Gerçekliğin Eridiği Anlar
![](https://media.altyazi.net/wp-content/uploads/2024/12/2000h-all-we-imagine-as-light-still01-c-rapid-eye-movies-1600x900.jpg)
Sana da oluyor mu, böyle hayalle gerçek arasında, gerçekliğin eridiği ya da bazen yırtıldığı anlardan fışkıran bir şeylere tutulma ve ilhamını orada bulma, koruma, saklama hâli?
Sevgili Çiğdem,
Hayal Havuzu için ilk andan beri hayalimde canlanan türlü şeyler oldu. Yıllar yıllar önce heyecanlandığım, halen aklımın bir kenarında duran hayali ‘Fosforlu Cevriye’ uyarlamam mesela. Yıllar içinde ara ara yeniden döndüğüm Suat Derviş’le ilk hemhâl olduğum vakitler tuttuğum notları ‘Külkedisi Manifestoları’ kitabında yayımlamış, kendimce yeni baştan öykülemekten çok hoşlanmıştım. Senaryoya doğru ilerlemek yerine bunun daha yazılası var, sinemasına gelene kadar biraz yazıda kalayım, demiştim. Herhalde bir gün devam ederim.
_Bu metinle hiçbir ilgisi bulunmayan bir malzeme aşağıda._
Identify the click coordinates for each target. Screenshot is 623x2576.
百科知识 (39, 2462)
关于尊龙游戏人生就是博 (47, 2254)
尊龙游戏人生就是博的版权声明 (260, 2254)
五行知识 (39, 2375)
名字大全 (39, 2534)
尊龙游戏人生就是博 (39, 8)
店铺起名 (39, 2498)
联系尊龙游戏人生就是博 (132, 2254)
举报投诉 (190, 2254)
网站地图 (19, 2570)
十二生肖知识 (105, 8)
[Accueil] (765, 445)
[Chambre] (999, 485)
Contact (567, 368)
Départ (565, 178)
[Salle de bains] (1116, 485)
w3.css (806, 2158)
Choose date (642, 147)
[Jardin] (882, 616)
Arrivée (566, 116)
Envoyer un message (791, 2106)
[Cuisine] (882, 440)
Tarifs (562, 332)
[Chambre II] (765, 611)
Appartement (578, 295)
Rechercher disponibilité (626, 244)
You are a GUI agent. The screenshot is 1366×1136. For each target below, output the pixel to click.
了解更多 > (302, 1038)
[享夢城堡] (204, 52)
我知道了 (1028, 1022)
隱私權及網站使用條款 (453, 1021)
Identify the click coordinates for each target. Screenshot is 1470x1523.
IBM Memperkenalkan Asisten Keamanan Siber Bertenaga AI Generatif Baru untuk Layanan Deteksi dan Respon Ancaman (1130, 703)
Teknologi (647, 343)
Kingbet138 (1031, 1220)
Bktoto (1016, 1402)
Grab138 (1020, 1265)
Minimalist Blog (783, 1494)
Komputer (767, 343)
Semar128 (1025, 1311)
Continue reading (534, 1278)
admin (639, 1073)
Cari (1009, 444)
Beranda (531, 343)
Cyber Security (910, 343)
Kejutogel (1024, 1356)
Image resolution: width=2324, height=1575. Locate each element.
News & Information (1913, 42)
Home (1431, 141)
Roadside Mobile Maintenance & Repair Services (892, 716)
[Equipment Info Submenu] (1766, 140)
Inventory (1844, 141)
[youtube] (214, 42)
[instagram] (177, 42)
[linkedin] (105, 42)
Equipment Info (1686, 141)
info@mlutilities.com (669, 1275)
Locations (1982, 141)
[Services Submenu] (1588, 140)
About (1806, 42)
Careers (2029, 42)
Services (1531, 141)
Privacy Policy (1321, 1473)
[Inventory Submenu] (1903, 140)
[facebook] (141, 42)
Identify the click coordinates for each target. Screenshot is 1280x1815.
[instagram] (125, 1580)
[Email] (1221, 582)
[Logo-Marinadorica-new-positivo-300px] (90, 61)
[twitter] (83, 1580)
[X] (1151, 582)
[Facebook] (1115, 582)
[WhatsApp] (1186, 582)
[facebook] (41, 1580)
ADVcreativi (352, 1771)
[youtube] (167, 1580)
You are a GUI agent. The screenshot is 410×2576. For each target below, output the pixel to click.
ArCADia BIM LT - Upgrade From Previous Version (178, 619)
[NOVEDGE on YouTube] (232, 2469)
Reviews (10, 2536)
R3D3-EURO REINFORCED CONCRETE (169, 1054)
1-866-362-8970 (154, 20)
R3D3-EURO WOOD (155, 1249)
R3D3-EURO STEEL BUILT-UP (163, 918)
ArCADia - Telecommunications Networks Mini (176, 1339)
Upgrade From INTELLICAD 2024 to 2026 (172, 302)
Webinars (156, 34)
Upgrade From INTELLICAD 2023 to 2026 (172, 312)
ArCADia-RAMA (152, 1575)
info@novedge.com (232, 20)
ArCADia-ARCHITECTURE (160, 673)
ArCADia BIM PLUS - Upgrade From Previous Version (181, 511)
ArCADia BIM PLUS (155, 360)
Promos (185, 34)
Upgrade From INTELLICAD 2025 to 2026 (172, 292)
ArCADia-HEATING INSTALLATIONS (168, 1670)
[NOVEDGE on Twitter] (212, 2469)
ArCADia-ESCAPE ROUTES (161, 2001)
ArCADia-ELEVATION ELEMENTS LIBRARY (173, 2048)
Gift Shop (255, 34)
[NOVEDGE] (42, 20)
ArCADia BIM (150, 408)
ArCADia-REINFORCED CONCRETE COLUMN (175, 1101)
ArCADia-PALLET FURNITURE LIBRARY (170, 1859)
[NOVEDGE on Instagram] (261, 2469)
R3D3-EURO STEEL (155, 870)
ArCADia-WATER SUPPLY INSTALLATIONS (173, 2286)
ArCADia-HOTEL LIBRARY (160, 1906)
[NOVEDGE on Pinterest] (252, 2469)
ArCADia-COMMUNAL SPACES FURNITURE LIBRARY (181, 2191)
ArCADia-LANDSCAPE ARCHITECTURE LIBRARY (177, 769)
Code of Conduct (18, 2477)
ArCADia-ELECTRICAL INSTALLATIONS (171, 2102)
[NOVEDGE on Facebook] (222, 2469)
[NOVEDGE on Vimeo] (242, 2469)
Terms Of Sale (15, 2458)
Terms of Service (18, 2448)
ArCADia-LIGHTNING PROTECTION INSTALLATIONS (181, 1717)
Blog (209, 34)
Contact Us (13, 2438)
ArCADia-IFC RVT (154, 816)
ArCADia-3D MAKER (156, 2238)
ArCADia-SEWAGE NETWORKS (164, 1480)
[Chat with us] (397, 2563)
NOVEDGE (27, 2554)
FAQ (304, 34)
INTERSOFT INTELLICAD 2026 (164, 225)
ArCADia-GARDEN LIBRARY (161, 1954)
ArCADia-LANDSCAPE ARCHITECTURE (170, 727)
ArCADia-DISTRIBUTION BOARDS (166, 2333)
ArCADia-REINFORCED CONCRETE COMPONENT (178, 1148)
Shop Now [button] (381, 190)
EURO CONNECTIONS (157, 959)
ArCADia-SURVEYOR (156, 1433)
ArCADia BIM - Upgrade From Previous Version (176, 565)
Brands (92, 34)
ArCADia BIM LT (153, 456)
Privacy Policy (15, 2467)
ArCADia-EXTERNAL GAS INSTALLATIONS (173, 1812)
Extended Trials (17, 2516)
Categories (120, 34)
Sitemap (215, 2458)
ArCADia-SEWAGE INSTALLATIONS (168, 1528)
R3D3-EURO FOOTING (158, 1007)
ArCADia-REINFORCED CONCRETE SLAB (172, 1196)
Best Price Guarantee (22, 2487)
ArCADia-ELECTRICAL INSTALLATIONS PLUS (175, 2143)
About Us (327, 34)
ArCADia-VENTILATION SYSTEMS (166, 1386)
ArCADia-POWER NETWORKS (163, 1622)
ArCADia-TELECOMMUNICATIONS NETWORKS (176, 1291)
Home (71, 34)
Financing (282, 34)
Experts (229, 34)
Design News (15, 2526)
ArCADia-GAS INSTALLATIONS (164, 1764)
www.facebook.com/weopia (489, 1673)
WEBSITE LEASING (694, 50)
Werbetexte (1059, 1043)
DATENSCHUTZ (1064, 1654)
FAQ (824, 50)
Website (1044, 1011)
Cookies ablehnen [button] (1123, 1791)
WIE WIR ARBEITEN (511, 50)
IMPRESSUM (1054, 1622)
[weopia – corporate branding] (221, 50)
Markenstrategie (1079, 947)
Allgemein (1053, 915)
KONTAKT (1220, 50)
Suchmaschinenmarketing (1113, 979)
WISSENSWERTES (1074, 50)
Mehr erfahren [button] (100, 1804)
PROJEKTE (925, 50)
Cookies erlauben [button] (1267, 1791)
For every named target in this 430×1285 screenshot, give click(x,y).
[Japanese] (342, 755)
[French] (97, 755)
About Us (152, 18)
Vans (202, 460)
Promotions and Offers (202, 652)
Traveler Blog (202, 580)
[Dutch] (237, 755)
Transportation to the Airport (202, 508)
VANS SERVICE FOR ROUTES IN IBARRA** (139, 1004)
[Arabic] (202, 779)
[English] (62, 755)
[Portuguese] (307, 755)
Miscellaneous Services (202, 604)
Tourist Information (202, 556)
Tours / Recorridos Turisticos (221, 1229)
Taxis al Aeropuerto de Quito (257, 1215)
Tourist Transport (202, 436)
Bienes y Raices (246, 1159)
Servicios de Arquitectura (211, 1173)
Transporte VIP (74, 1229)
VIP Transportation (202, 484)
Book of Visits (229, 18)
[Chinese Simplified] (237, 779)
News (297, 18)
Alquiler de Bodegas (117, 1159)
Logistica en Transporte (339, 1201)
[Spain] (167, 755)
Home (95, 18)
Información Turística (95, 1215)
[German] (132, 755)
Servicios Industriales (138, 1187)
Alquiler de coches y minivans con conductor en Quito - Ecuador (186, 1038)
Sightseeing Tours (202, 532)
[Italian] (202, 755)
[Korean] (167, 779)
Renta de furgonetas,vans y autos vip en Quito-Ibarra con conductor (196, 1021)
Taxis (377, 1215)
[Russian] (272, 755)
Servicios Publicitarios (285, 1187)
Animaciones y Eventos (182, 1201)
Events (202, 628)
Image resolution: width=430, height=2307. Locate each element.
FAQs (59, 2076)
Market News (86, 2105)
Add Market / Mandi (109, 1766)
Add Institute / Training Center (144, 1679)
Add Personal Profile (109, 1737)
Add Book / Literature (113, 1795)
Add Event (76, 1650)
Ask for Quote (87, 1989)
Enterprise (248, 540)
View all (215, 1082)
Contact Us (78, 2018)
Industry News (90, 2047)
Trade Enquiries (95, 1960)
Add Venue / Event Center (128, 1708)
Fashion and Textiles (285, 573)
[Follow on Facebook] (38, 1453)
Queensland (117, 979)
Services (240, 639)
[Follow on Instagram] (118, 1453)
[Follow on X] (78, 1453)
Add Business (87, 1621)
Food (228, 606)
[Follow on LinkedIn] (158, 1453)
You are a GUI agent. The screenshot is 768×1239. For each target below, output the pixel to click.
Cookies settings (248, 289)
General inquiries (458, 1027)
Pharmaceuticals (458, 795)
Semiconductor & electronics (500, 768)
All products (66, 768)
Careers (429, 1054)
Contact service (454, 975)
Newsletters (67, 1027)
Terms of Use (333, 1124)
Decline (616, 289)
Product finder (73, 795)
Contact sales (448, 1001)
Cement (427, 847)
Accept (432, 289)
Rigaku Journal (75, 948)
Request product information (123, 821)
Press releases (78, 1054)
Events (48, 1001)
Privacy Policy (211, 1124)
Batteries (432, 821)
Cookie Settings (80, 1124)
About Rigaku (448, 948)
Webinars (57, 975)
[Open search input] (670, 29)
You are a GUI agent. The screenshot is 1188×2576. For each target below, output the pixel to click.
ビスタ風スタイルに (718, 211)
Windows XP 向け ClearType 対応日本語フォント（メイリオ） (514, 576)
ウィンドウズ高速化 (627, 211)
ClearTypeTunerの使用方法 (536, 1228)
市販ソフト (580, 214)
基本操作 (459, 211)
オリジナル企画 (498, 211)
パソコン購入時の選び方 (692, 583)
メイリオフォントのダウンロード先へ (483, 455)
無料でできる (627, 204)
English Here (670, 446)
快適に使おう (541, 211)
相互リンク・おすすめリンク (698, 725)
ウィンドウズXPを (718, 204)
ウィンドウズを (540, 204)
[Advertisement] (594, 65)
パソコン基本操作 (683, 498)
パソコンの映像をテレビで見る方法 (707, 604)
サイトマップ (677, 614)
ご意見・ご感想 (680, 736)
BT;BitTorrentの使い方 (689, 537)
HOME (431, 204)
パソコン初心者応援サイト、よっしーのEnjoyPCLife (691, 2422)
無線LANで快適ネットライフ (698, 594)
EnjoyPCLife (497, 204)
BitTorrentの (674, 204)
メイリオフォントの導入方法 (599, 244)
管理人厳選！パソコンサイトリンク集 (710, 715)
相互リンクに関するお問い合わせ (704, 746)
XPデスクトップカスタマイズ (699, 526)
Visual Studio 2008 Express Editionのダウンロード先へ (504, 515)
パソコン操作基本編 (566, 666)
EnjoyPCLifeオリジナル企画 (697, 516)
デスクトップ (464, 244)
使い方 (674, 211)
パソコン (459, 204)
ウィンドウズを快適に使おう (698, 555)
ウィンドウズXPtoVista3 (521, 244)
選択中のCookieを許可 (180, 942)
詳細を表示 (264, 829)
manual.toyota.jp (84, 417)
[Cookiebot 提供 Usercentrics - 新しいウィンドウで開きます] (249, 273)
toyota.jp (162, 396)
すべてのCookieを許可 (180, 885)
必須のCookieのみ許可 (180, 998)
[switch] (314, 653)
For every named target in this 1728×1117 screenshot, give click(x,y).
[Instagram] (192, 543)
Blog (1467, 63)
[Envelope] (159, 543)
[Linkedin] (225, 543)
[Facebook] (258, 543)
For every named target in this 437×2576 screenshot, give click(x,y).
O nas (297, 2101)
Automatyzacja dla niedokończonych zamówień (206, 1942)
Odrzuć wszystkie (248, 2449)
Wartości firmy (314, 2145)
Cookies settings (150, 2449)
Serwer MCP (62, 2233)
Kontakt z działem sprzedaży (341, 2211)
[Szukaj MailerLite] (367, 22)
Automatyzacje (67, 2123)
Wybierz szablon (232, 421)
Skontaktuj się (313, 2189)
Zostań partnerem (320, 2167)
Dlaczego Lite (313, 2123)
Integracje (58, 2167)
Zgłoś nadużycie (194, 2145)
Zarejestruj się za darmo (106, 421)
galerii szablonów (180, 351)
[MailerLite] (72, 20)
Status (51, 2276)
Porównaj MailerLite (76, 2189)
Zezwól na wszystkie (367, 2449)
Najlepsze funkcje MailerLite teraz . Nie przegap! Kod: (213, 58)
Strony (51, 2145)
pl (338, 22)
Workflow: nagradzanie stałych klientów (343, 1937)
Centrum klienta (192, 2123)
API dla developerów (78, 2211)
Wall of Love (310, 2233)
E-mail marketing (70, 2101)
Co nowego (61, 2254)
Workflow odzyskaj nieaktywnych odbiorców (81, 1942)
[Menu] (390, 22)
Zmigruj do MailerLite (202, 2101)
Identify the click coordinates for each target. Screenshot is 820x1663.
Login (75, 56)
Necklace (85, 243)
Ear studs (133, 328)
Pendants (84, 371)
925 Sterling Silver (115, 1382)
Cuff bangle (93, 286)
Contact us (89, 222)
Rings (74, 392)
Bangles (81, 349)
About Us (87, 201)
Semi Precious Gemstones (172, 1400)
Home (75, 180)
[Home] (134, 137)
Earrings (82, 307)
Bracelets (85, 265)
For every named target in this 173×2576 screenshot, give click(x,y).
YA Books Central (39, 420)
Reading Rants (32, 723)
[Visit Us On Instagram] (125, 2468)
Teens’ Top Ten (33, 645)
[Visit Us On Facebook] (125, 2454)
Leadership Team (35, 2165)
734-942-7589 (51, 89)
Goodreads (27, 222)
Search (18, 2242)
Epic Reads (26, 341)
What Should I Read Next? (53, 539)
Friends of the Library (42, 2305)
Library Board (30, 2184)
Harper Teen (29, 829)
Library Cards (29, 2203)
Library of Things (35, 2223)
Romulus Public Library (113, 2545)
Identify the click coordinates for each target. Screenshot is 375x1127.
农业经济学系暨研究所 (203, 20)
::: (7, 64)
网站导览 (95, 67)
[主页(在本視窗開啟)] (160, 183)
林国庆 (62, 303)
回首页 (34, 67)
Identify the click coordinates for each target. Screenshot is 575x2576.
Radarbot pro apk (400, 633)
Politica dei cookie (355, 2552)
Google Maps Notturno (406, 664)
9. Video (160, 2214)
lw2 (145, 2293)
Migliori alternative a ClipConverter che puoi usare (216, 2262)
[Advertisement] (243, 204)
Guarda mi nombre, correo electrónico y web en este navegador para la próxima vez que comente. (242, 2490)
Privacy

Ayrıca Neriman Köksal ve Orhan Günşiraylı versiyon neşesi ve sürprizleriyle kapı gibi duruyor halen, onunla epey bir süre daha idare edebiliriz, Aydın Arakon’un ruhu şâd olsun. Şimdi bir başka 26 Kasım sabahı yine tatsız tuzsuz uyanmışken Neriman Köksal’ın adamları bir güzel patakladığı sahneler yanıp sönüyor kafamda; tüm kötülere karşı özsavunma konusunda kendisinden ilham alabiliriz sanki.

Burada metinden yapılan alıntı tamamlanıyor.